> **Text for analysis**:
↓
Low levels of GDP/GNI per capita
Developing countries have low levels of GDP per capita. Gross Domestic Product (GDP) is the market value of all final goods and service produced in a country in a year, and GDP per capita is this income divided by the population of a country. Low average incomes means that most people living in LDCs such countries are relatively poor, and often have a sizeable proportion of their populations living in absolute poverty.
Labour productivity will be low because investment in infrastructure and capital goods is also low. Low output per unit of labour weighs down on average incomes. Some countries do relatively well on the GDP per capita index but perform poorly in terms of economic development. This is the case when national income is high, but income distribution is very unequal. For example, some countries have good oil and mineral resources owned by the state and/or corrupt firms which siphon off profits to the massive benefit of a few elite. Figure: Countries by GDP per capita.
large agricultural sectors
An underdeveloped economy is predominantly an agrarian economy. Predominance of agriculture is viewed from two angles – first is the contribution of this sector towards national income. In LDCs, agriculture contributes roughly 30-50 per cent towards national income. On the other hand, in developed countries, agriculture occupies a secondary position since 2 to 8 per cent of national income comes from this sector.
↑
> **Required work**:
a: Return the portion of the text on developing economies between "Labour productivity will" and "by GDP per capita.", inclusive, copied word for word.
b: According to the text on developing economies, what share of national income comes from agriculture in developed countries?

> **Data to examine**:
↓
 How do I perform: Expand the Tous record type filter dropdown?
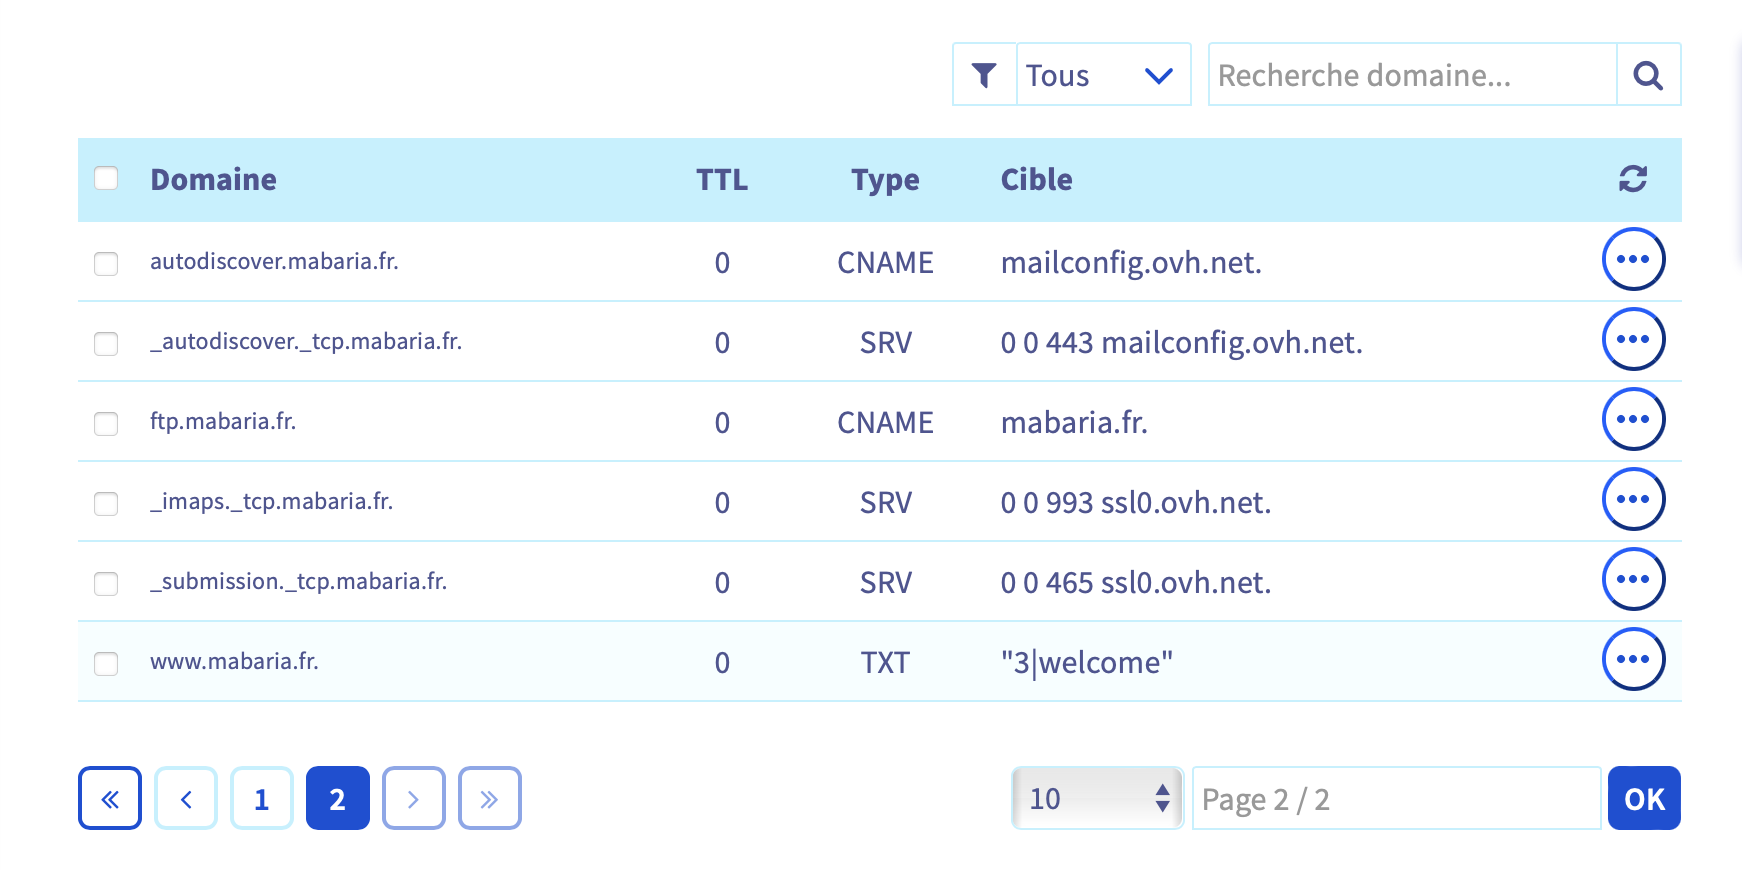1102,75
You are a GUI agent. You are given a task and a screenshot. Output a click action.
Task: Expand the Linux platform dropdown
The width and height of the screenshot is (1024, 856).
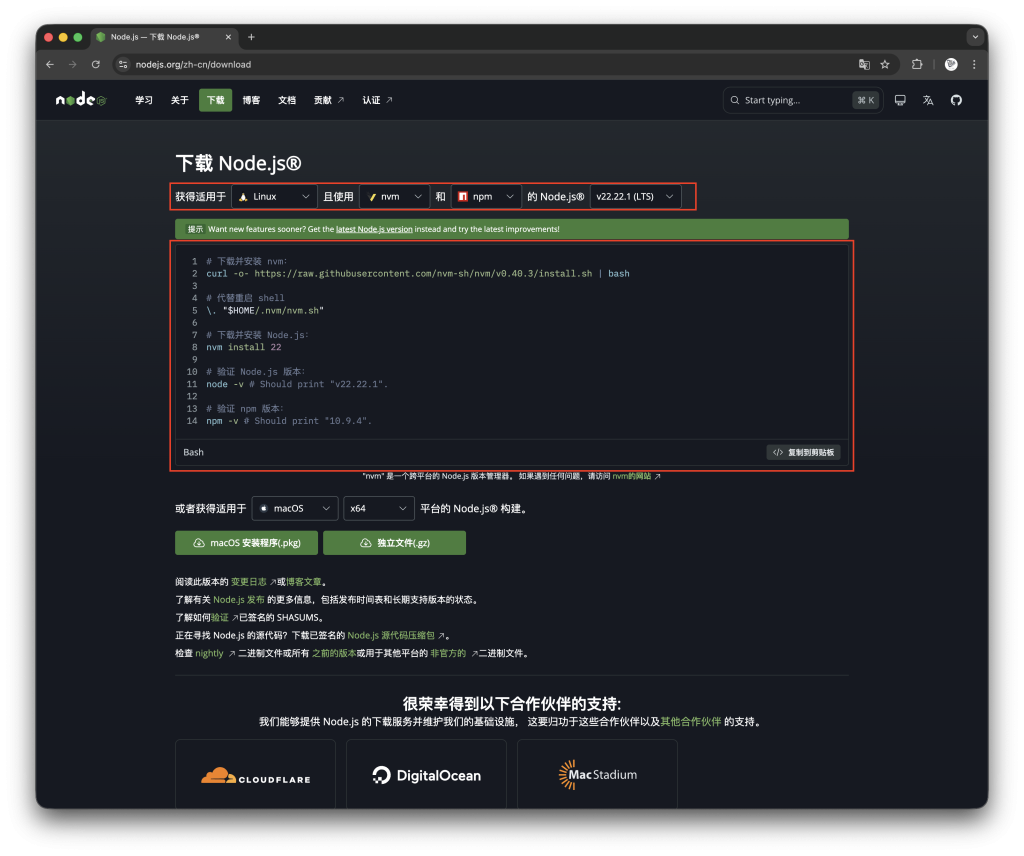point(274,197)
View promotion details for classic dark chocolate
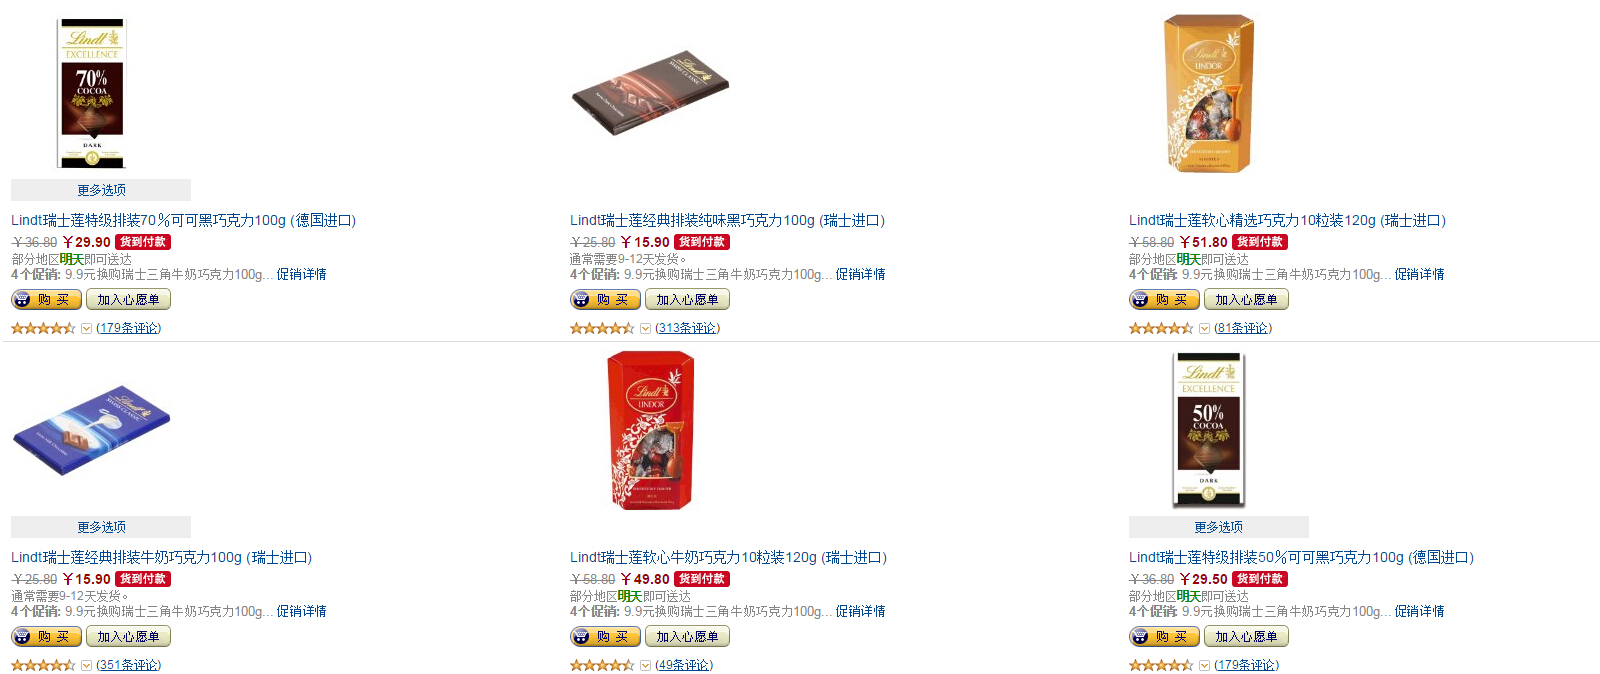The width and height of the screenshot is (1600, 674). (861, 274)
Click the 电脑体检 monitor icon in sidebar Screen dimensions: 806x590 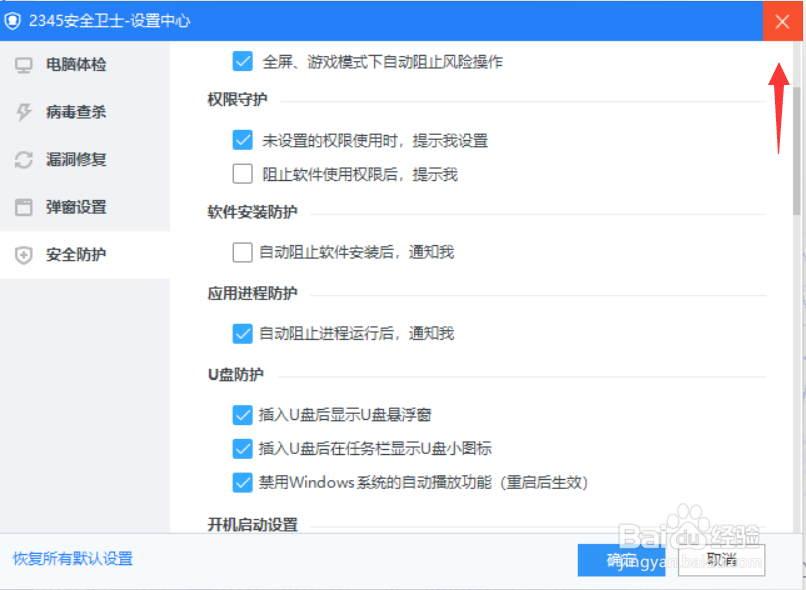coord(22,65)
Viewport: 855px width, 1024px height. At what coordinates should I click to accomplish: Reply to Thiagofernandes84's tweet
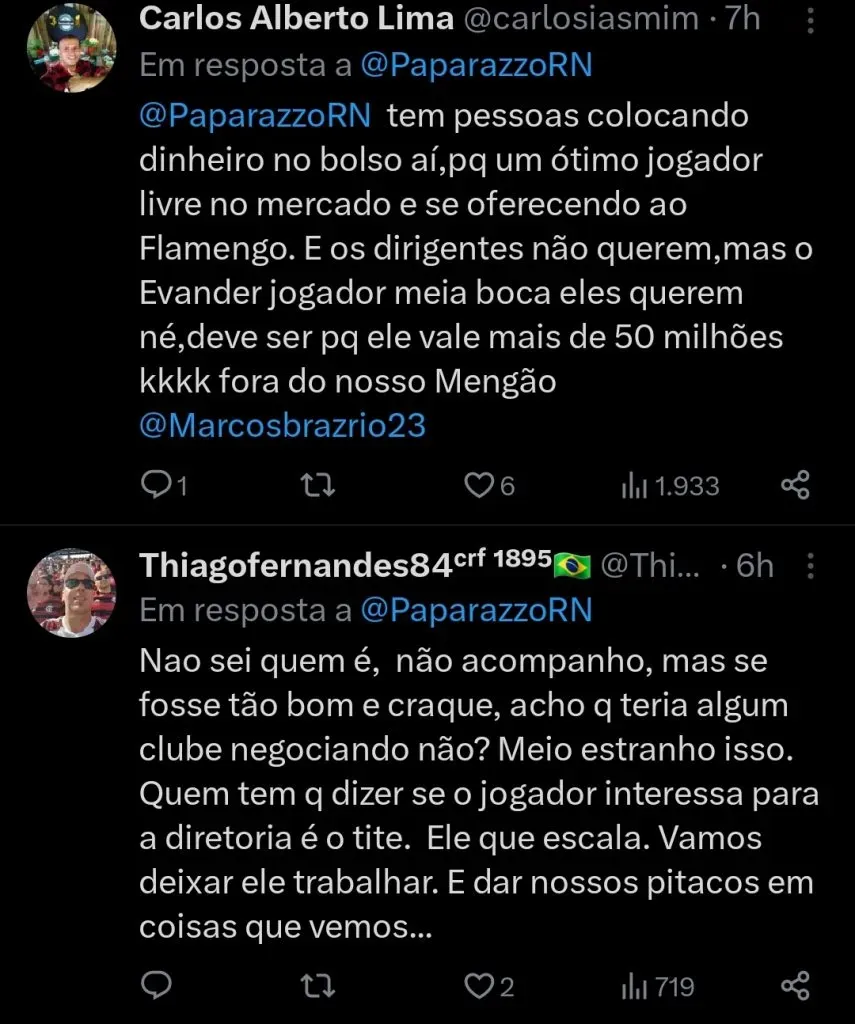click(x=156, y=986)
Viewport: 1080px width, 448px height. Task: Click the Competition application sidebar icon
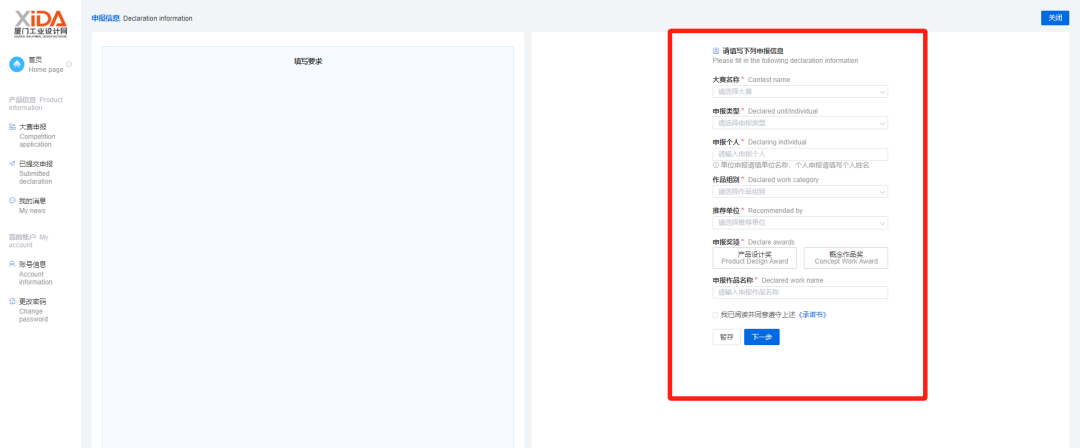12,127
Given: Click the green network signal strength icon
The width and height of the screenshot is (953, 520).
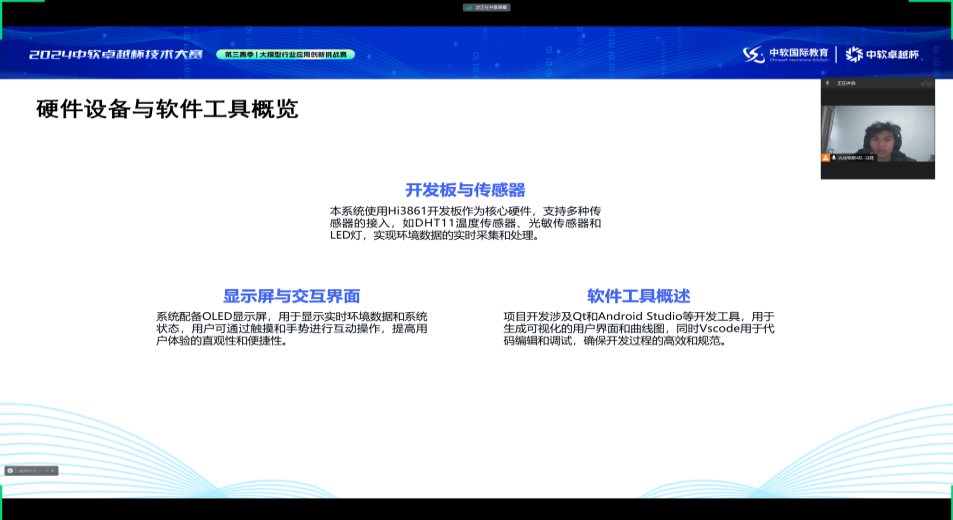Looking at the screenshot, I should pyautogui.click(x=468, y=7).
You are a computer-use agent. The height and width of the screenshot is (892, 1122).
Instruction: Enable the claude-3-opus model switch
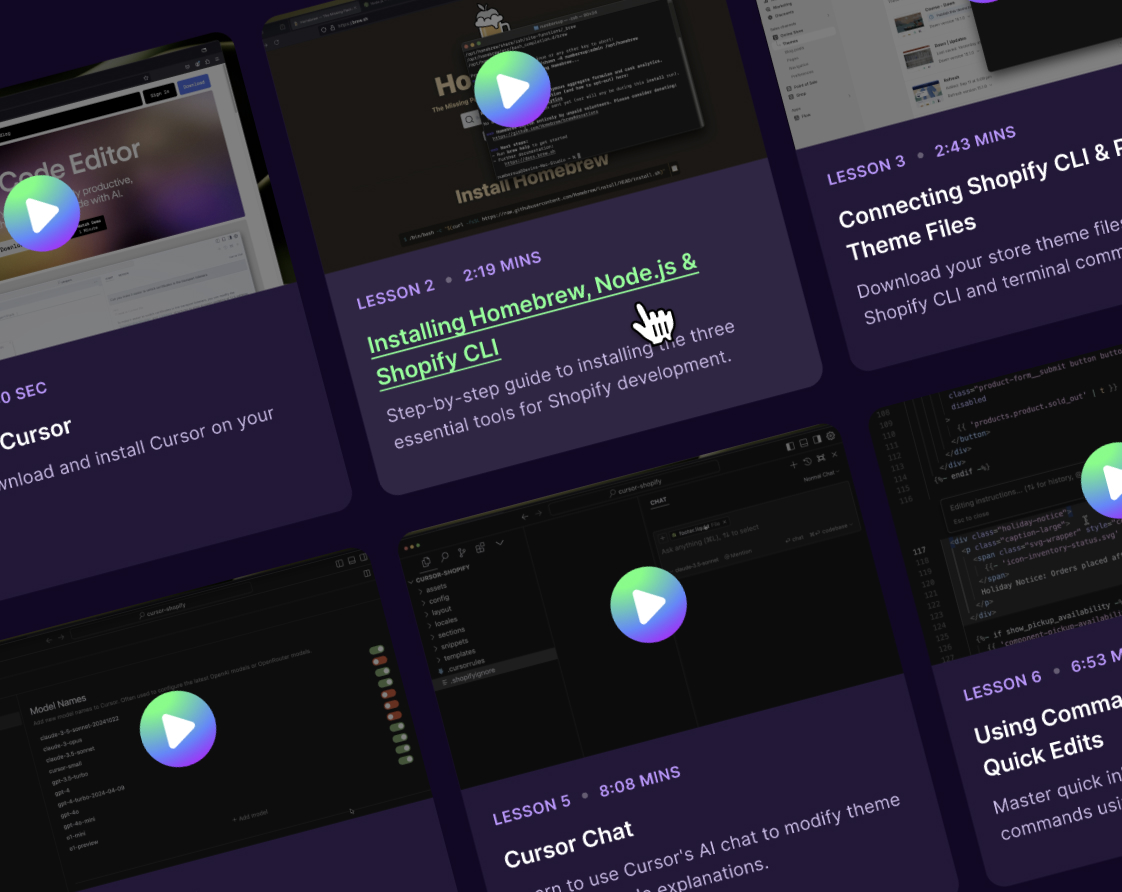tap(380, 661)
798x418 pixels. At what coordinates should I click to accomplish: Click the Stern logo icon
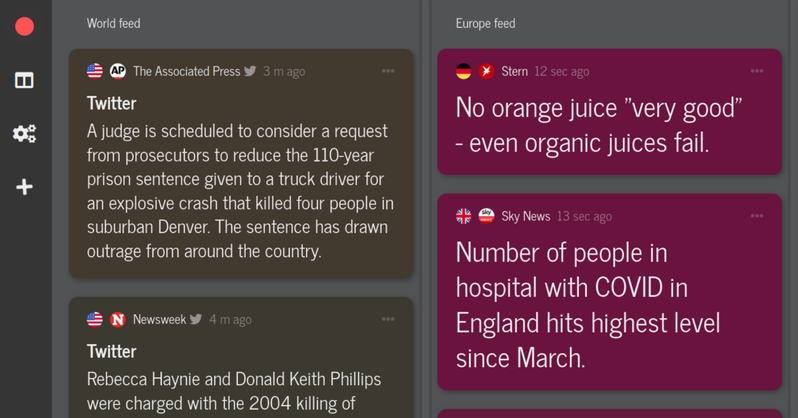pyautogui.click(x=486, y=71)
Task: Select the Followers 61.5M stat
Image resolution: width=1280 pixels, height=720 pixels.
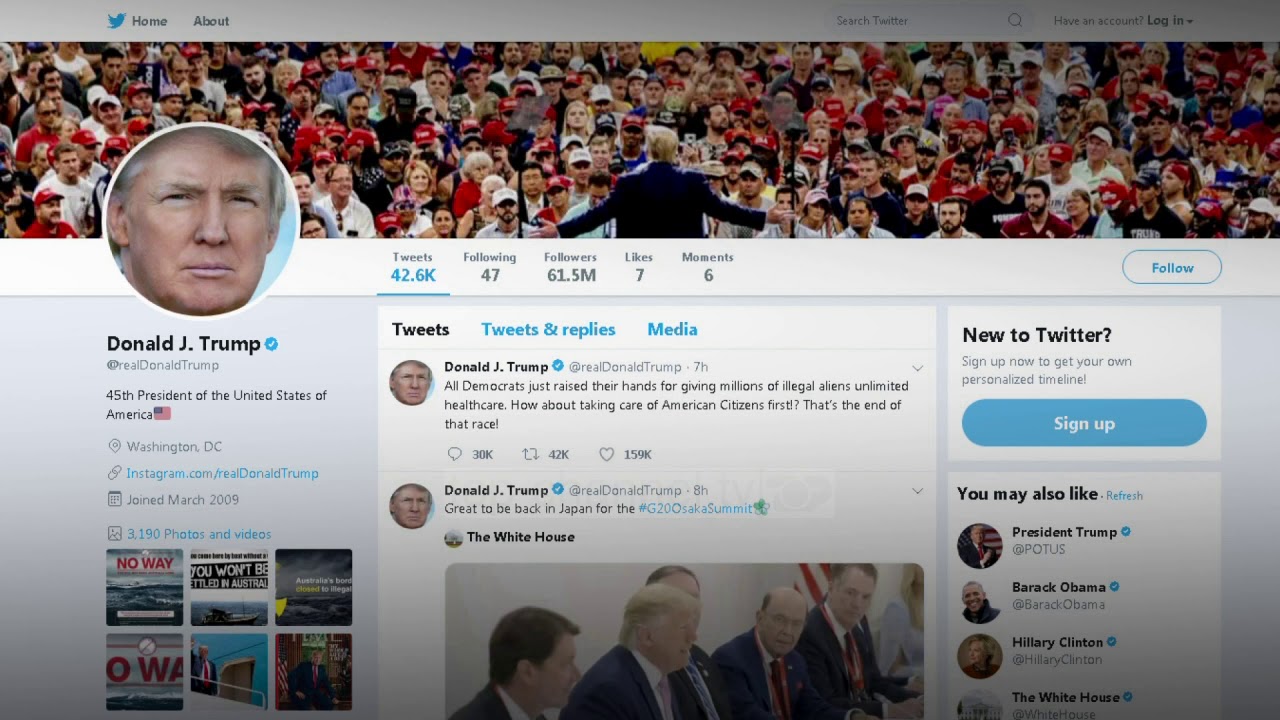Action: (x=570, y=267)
↑
> **Set of answers**:
a:
Labour productivity will be low because investment in infrastructure and capital goods is also low. Low output per unit of labour weighs down on average incomes. Some countries do relatively well on the GDP per capita index but perform poorly in terms of economic development. This is the case when national income is high, but income distribution is very unequal. For example, some countries have good oil and mineral resources owned by the state and/or corrupt firms which siphon off profits to the massive benefit of a few elite. Figure: Countries by GDP per capita.

b: 2 to 8 percent